• DIRECTIONS
Please return every line in the following data that includes the string "dropdown".

• SUPPLIED INFORMATION
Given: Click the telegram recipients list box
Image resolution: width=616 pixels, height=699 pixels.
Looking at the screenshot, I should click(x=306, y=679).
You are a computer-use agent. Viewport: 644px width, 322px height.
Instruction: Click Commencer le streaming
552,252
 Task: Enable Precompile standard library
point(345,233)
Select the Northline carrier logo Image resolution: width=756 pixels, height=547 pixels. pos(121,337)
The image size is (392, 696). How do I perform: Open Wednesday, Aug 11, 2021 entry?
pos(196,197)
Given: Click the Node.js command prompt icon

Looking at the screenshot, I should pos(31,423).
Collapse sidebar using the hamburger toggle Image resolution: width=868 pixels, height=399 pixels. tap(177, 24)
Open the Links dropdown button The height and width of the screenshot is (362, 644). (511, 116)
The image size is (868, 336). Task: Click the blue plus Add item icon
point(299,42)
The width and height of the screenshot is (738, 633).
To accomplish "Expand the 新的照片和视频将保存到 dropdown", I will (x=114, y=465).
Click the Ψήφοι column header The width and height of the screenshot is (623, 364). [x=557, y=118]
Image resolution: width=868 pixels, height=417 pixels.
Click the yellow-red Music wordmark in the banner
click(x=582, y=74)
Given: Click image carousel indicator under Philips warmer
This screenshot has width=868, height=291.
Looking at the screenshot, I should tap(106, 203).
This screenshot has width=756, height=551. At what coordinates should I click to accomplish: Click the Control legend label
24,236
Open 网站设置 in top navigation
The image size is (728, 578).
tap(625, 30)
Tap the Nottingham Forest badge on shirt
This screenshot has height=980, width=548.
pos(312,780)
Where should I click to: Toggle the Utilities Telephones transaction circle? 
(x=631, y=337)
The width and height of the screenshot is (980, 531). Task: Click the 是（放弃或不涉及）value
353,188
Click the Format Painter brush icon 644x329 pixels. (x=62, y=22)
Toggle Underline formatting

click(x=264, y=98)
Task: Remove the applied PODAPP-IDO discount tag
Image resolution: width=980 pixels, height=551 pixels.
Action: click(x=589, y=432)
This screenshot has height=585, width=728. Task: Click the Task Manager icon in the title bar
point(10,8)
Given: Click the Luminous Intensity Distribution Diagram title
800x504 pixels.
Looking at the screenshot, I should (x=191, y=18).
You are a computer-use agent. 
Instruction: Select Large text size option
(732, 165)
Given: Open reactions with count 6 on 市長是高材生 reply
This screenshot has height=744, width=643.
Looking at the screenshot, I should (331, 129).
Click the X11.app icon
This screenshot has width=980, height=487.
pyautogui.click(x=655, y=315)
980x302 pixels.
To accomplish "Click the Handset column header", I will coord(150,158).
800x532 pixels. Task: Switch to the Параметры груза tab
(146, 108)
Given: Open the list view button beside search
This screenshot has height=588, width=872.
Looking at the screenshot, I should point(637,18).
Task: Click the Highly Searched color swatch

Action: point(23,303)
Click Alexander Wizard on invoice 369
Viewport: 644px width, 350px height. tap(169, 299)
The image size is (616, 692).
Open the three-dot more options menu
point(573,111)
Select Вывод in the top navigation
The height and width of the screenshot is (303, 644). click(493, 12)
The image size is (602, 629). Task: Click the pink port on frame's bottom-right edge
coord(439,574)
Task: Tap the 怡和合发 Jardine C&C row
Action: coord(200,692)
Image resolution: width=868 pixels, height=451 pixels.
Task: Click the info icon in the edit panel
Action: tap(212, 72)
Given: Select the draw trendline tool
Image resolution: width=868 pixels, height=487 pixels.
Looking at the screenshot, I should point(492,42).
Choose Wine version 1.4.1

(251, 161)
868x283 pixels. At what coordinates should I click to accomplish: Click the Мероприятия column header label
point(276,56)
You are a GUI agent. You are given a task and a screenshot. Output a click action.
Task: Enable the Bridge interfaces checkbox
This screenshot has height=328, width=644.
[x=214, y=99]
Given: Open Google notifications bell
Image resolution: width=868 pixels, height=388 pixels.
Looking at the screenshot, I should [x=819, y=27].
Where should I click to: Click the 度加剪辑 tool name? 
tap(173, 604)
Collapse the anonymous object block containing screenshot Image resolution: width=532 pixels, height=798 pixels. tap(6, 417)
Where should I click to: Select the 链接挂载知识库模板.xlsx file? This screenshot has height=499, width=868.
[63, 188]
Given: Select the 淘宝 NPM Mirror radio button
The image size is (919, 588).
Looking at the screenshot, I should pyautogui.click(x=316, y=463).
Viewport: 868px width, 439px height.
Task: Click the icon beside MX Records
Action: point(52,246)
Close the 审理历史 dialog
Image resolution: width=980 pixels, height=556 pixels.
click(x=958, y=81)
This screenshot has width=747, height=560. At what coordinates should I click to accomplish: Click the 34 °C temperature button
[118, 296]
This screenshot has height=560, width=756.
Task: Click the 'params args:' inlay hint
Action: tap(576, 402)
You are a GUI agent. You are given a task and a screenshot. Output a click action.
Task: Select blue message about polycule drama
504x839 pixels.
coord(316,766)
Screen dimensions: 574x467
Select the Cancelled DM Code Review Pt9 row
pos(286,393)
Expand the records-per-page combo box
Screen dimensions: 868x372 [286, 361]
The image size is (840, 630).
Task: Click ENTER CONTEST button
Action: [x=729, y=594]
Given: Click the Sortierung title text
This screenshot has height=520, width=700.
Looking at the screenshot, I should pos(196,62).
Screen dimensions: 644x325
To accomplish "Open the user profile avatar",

• RESULT FOR THIS TASK
Open the Links dropdown button The height and width of the screenshot is (362, 644). (511, 116)
To accomplish "Expand the 新的照片和视频将保存到 dropdown", I will (x=114, y=465).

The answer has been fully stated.